38. Die wilden Männer.

[38] Die vor. Schrift a.a.O.


In den Engen des Achthals bei Pfronten haben ehedem viele »wilde Männer« gehauset, wie alle Leute noch erzählen. So ist einer auf dem Bärenmoos gewesen, ein gar arglistiger Geist. Man sagt, er habe zu seinen Lebzeiten mit einem seiner Freunde einen Handel gehabt wegen einer Wiese, und habe deßhalb einen falschen Eid geschworen. Nach seinem Tode nun, da er noch keine Ruhe gegeben und besonders seine Freunde aus Haß und Neid verfolgt habe, sei er durch geistliche Mittel in's Bärenmoos hinaus verbannt worden. Seit der Zeit blieb zu Nachts kein Mensch mehr dort in der Nähe, und man trieb sogar das Vieh hinweg, damit demselben der Geist nicht schaden könne. – So hat auch der Schaidbachmann viel Uebels gestiftet, wo ihm ein Mensch ist in die Nähe gekommen, der kein gutes Gewissen gehabt hat. Höret nur eine Geschichte: Eines Tages gehen mehrere »Buben« in's Holz auf den Schaidbach. Spät Abends, als sie nun zusammen kommen in einer Heuhütte, um da zu übernachten, hören sie auf einmal »Juche!« schreien. Die »Buben«, wie sie eben sind, antworteten sogleich mit einem »Juchezer«. Da aber rappelt's plötzlich über ihren Köpfen, als wenn ein Haufen Steine über das Dach ausgeschüttet würde. Jetzt sind die drinnen in der Hütte freilich nicht wenig erschrocken und haben kein Wörtlein gesagt, sondern sind mäusleinstill geblieben.

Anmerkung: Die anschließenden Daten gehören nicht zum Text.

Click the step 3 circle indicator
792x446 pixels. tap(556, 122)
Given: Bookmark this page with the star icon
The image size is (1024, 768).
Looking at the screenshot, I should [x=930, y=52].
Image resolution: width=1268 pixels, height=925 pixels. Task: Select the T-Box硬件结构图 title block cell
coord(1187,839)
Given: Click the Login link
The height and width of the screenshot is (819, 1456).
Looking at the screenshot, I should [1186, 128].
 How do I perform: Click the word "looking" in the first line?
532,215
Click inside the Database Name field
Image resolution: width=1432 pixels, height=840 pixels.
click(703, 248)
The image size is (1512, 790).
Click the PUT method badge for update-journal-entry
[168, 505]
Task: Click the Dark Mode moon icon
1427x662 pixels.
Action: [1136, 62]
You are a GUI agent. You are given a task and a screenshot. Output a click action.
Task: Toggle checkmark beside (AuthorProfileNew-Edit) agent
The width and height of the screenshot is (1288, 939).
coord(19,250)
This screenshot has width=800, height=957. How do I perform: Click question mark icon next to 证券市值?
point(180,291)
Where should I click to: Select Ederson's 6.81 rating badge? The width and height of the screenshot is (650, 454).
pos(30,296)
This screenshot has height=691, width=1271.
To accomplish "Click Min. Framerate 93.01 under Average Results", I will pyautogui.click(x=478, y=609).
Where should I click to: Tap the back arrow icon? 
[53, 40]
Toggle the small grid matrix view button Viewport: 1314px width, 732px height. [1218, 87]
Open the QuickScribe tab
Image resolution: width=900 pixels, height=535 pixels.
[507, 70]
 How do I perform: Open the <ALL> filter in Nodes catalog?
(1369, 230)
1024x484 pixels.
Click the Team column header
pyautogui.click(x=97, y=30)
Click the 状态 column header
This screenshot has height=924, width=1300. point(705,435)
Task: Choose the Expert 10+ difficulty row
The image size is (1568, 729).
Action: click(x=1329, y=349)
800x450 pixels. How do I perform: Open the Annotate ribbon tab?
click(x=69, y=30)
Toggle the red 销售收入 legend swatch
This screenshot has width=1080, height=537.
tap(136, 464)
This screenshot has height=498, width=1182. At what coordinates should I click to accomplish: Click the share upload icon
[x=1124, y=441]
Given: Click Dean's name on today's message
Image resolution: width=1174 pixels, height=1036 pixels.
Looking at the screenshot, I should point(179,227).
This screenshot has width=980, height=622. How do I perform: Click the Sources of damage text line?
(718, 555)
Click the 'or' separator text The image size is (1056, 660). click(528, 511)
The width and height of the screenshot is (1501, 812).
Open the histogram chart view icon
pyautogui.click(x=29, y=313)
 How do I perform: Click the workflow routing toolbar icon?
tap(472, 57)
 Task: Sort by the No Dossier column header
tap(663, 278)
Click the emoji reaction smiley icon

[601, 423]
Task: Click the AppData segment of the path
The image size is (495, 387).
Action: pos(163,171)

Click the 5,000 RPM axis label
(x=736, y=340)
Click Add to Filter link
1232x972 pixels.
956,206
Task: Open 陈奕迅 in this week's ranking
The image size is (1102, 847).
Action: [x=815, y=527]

Da ruft der wilde Mann von außen: »Gebt mir nur ein Härlein heraus von eurem Haar, so habe ich euch sammt und sonders.« Ihr könnt denken, daß sie das wohl haben bleiben lassen. So ist er denn wieder ruhig geworden. Seit vielen, vielen Jahren aber hört man nichts mehr von diesen und andern wilden Männern, denn, wie man sagt, so hat sie der Papst Pius VI. »verbetet«, als er in den achtziger Jahren in diese Gegend gekommen; andere aber sagen, es habe sie Kaiser Joseph II. auf immer gebannt.

Quelle:
Alexander Schöppner: Sagenbuch der Bayer. Lande 1–3. München 1852–1853, S. 38-39.